HOW TO COMPLETE THIS TASK:
Down to the last line, restate the records word for word, but not the pictures.

ENTRIES PROVIDED:
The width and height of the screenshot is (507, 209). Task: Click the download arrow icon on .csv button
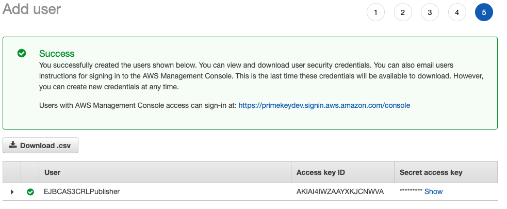[13, 145]
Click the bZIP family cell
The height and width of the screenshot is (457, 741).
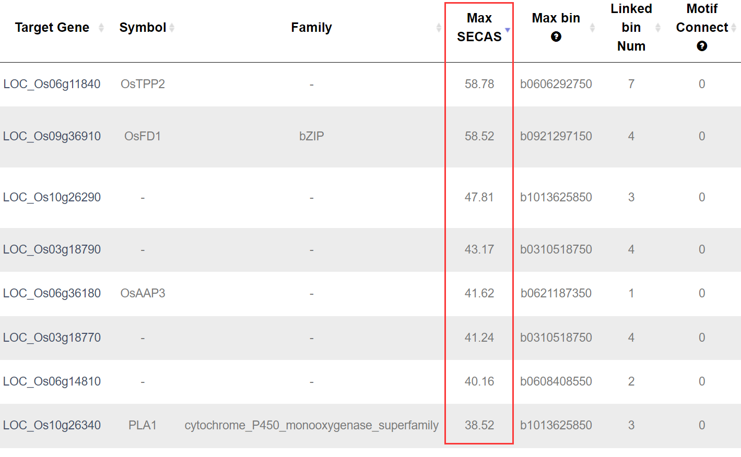311,136
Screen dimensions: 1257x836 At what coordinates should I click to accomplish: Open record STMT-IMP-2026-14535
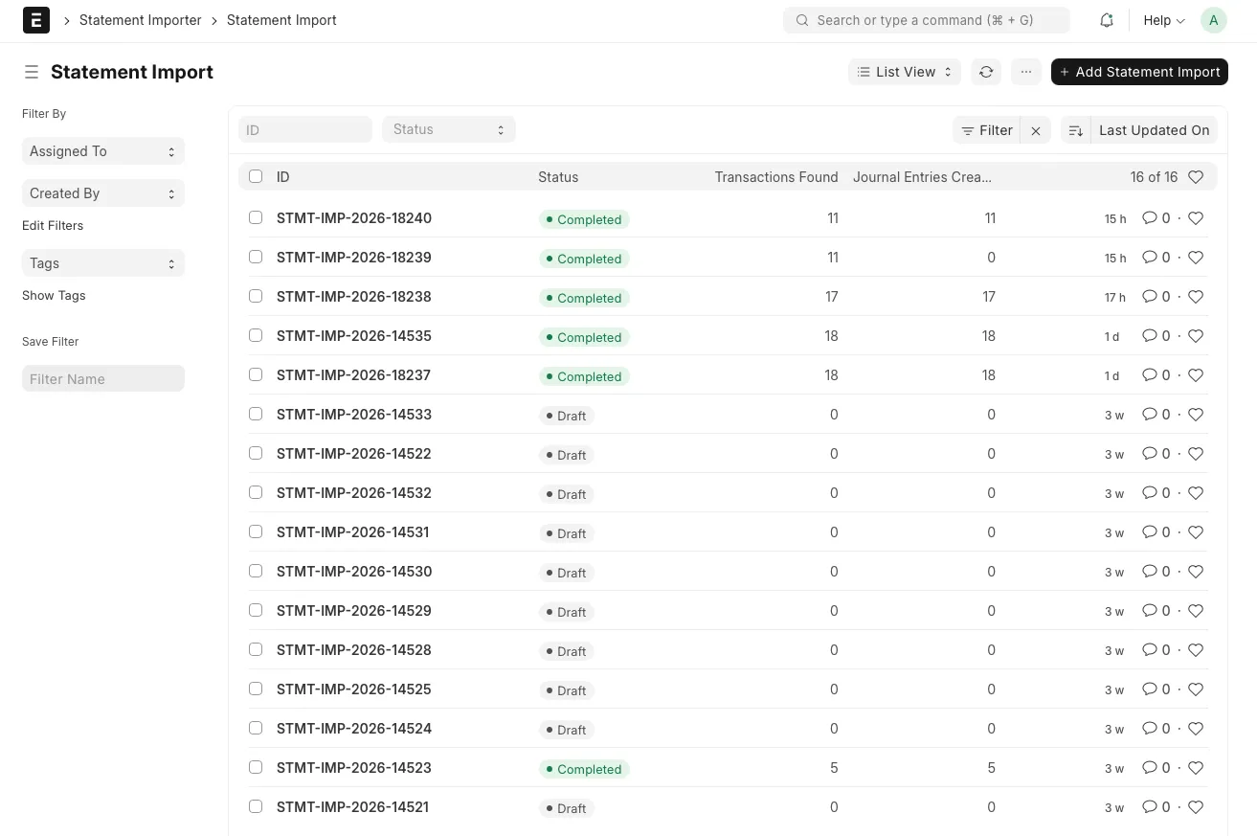click(353, 336)
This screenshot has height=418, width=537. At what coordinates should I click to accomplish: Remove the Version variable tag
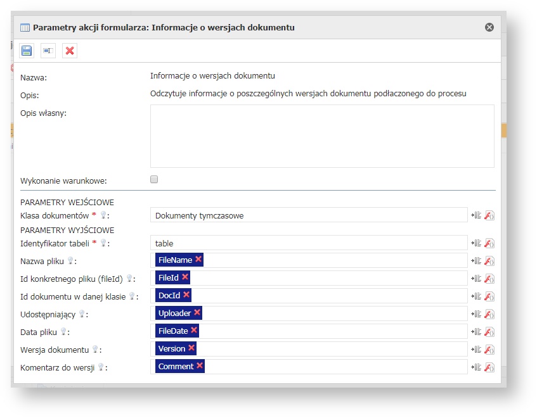pos(191,348)
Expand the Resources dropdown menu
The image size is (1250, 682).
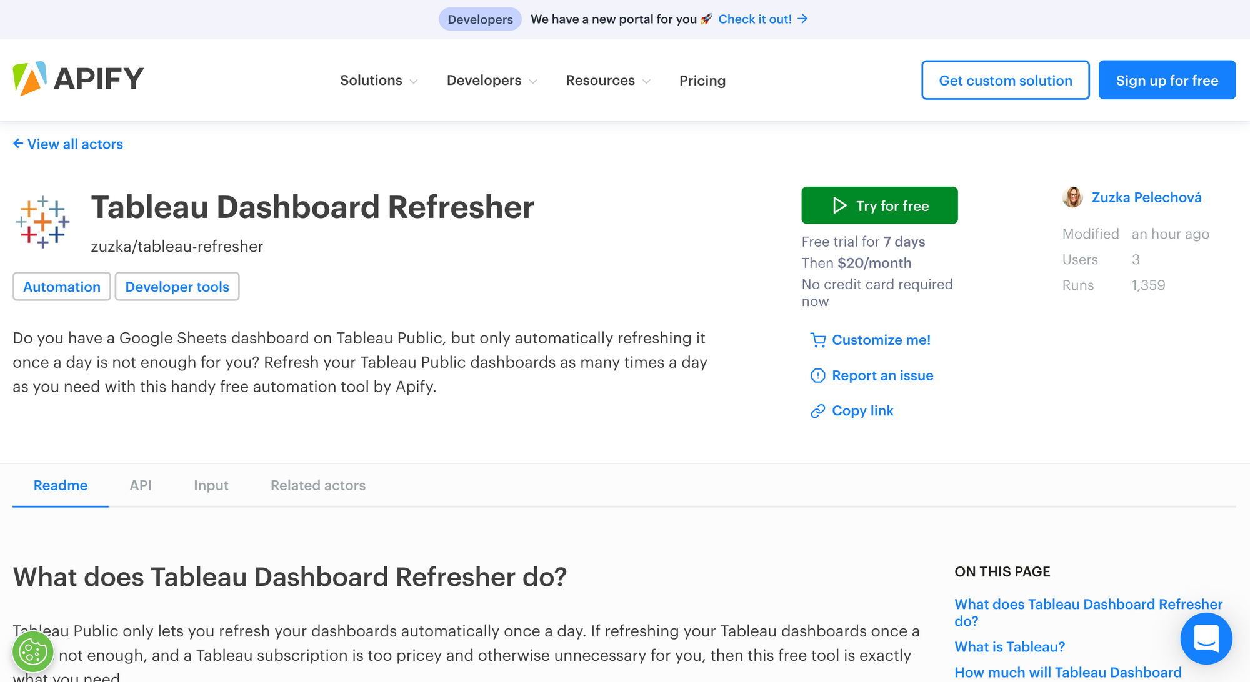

RESPONSE BOX:
The width and height of the screenshot is (507, 209). Task: Click the download arrow icon on .csv button
[13, 145]
Click the bZIP family cell
The height and width of the screenshot is (457, 741).
311,136
Screen dimensions: 1257x836 At what coordinates should I click to accomplish: Open record STMT-IMP-2026-14535
click(353, 336)
This screenshot has height=418, width=537. At what coordinates should I click to accomplish: Remove the Version variable tag
pos(191,348)
Expand the Resources dropdown menu
The image size is (1250, 682).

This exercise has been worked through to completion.